Islamist bomb-maker (1968–2007

Sami Mohammad Ali Said Jaff (1968–2007), also known as Abu Omar al-Kurdi, was a Kurdish bomb-maker for Abu Musab al-Zarqawi.

== Biography ==
Abu Omar al-Kurdi was an ethnic Kurd from the Jaff tribe. He was a veteran of Jihad in Afghanistan, where he allegedly mastered his bomb-making skills. He returned to Iraq in 2003 where he met Zarqawi and would later become his top bomb-maker. Allegedly, al-Kurdi's bomb-making was made possible by using hundreds of rockets and explosives stolen from Iraqi military warehouses by another member, Ammar az-Zubaidi, early in the 2003 invasion of Iraq.
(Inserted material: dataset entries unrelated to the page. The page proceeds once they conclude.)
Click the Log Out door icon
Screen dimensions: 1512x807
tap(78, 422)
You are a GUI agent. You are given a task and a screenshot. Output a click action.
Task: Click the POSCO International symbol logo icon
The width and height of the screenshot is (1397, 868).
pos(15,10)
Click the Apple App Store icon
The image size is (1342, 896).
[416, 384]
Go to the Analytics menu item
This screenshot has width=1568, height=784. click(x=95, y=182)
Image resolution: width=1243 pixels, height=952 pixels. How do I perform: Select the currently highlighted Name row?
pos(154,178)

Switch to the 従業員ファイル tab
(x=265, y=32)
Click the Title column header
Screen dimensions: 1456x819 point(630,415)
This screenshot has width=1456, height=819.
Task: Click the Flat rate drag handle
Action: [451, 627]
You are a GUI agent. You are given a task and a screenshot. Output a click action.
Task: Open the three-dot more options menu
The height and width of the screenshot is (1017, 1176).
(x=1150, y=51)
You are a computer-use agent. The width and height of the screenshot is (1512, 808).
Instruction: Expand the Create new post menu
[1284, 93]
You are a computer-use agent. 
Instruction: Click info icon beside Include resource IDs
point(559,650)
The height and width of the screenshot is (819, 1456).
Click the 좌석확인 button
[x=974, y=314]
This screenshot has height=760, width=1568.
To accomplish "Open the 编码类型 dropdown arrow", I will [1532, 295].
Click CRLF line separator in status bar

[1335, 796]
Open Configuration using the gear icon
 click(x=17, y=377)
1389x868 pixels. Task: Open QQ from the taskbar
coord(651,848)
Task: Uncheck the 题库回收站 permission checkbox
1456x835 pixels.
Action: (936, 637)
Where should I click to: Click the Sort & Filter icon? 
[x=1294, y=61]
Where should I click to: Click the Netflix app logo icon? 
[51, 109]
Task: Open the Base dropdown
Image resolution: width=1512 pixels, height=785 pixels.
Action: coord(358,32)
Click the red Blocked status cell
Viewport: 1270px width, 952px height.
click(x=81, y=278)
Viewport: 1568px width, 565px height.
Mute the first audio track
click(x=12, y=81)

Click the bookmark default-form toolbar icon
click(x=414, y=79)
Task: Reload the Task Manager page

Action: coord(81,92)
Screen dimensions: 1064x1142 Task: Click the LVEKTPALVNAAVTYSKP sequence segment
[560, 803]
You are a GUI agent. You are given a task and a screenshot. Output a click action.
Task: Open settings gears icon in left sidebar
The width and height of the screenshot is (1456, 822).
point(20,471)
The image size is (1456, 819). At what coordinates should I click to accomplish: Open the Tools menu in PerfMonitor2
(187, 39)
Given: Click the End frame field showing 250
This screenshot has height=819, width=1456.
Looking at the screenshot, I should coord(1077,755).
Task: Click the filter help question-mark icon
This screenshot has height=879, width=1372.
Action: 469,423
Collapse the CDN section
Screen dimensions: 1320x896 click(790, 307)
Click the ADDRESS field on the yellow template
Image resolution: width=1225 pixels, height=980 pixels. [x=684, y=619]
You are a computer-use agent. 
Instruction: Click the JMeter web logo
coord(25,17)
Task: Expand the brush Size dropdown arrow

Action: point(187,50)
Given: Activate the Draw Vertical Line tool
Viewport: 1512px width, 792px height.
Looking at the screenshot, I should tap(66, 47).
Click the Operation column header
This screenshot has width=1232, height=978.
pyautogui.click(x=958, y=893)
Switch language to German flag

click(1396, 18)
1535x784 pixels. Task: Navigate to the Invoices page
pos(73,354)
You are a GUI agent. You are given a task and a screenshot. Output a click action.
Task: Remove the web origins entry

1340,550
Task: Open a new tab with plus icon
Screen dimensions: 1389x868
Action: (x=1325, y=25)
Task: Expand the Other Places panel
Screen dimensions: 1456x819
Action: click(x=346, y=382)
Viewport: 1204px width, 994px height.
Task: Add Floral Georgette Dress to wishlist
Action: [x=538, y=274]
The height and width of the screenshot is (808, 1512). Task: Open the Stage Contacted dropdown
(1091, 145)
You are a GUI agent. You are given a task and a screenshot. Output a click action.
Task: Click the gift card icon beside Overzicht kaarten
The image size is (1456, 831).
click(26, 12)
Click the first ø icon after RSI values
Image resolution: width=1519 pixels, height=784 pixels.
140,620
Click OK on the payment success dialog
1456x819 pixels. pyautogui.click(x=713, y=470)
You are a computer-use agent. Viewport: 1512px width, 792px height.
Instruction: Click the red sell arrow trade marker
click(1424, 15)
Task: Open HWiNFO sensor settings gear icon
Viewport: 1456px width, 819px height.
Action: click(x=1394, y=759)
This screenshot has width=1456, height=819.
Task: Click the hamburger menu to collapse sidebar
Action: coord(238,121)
By the time he was arrested on 15 January 2005, he was already responsible for 75 percent of the car bomb attacks in Iraq since August 2003 but only confessed to 32 of them. These included the attack on the Jordanian embassy, the Canal Hotel bombing, the Imam Ali mosque bombing, the attack on the Italian base in Nasiriyya and the attack that killed Ezzedine Salim. The authorities said that al-Kurdi planned attacks on election polling stations during the 30 January 2005 parliamentary elections. al-Kurdi was executed in Baghdad in 2007.